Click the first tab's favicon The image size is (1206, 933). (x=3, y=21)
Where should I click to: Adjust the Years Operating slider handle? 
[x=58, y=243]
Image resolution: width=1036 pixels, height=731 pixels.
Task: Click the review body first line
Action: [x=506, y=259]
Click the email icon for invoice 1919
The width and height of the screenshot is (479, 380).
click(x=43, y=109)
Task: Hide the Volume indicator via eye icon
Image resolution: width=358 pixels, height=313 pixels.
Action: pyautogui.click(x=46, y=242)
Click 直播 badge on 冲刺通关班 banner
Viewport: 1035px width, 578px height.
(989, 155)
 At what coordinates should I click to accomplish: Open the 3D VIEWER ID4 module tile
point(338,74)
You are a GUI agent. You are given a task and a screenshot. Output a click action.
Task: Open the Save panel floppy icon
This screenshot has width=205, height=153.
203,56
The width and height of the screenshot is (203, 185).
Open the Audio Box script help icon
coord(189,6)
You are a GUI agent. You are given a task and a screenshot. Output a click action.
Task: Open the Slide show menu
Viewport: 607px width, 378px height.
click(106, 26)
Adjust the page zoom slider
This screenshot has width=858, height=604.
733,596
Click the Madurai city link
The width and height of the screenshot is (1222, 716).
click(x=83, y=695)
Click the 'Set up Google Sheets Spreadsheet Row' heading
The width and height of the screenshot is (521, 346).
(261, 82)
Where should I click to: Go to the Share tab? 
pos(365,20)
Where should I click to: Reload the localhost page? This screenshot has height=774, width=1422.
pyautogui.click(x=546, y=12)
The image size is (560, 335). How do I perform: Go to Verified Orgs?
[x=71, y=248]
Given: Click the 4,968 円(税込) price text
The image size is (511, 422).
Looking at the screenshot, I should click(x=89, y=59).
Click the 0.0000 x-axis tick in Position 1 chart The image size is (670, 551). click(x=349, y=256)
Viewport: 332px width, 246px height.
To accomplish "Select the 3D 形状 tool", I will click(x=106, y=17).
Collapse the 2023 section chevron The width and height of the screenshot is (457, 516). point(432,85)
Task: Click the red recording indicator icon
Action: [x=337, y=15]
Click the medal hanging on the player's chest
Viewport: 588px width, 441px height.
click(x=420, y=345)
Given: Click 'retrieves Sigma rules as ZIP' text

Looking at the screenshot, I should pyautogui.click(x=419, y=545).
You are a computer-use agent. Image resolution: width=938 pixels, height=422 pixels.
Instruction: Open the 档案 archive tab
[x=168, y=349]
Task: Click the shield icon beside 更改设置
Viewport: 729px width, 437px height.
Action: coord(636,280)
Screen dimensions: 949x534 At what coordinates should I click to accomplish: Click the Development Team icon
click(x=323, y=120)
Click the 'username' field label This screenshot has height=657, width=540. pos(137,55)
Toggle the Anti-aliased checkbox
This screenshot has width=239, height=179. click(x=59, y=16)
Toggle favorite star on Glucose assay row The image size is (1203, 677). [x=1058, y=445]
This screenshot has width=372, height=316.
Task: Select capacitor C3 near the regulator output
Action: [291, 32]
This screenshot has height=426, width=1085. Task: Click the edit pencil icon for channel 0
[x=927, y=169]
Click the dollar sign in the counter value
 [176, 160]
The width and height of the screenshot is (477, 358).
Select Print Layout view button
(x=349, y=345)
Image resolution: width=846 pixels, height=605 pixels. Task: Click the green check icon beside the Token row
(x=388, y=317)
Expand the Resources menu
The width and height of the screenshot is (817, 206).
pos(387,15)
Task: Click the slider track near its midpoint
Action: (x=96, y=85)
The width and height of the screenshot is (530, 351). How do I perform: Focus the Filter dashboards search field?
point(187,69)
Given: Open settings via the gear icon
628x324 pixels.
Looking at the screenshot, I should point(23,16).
□ □ □ □ □
* _TASK DETAILS_
Please output the exact lines of the records above, beginning with the first and stopping after the line that holds "Click the medal hanging on the player's chest", and nothing else.

* _PROBLEM SOLUTION_
Click the first tab's favicon The image size is (1206, 933). (x=3, y=21)
Where should I click to: Adjust the Years Operating slider handle? 
[x=58, y=243]
Image resolution: width=1036 pixels, height=731 pixels.
Task: Click the review body first line
Action: [x=506, y=259]
Click the email icon for invoice 1919
The width and height of the screenshot is (479, 380).
click(x=43, y=109)
Task: Hide the Volume indicator via eye icon
Image resolution: width=358 pixels, height=313 pixels.
Action: pyautogui.click(x=46, y=242)
Click 直播 badge on 冲刺通关班 banner
Viewport: 1035px width, 578px height.
(989, 155)
 At what coordinates should I click to accomplish: Open the 3D VIEWER ID4 module tile
point(338,74)
You are a GUI agent. You are given a task and a screenshot. Output a click action.
Task: Open the Save panel floppy icon
This screenshot has width=205, height=153.
203,56
The width and height of the screenshot is (203, 185).
Open the Audio Box script help icon
coord(189,6)
You are a GUI agent. You are given a task and a screenshot. Output a click action.
Task: Open the Slide show menu
Viewport: 607px width, 378px height.
click(106, 26)
Adjust the page zoom slider
This screenshot has width=858, height=604.
733,596
Click the Madurai city link
The width and height of the screenshot is (1222, 716).
click(x=83, y=695)
Click the 'Set up Google Sheets Spreadsheet Row' heading
The width and height of the screenshot is (521, 346).
(261, 82)
Where should I click to: Go to the Share tab? 
pos(365,20)
Where should I click to: Reload the localhost page? This screenshot has height=774, width=1422.
pyautogui.click(x=546, y=12)
The image size is (560, 335). How do I perform: Go to Verified Orgs?
[x=71, y=248]
Given: Click the 4,968 円(税込) price text
The image size is (511, 422).
Looking at the screenshot, I should click(x=89, y=59).
Click the 0.0000 x-axis tick in Position 1 chart The image size is (670, 551). click(x=349, y=256)
Viewport: 332px width, 246px height.
To accomplish "Select the 3D 形状 tool", I will click(x=106, y=17).
Collapse the 2023 section chevron The width and height of the screenshot is (457, 516). point(432,85)
Task: Click the red recording indicator icon
Action: [x=337, y=15]
Click the medal hanging on the player's chest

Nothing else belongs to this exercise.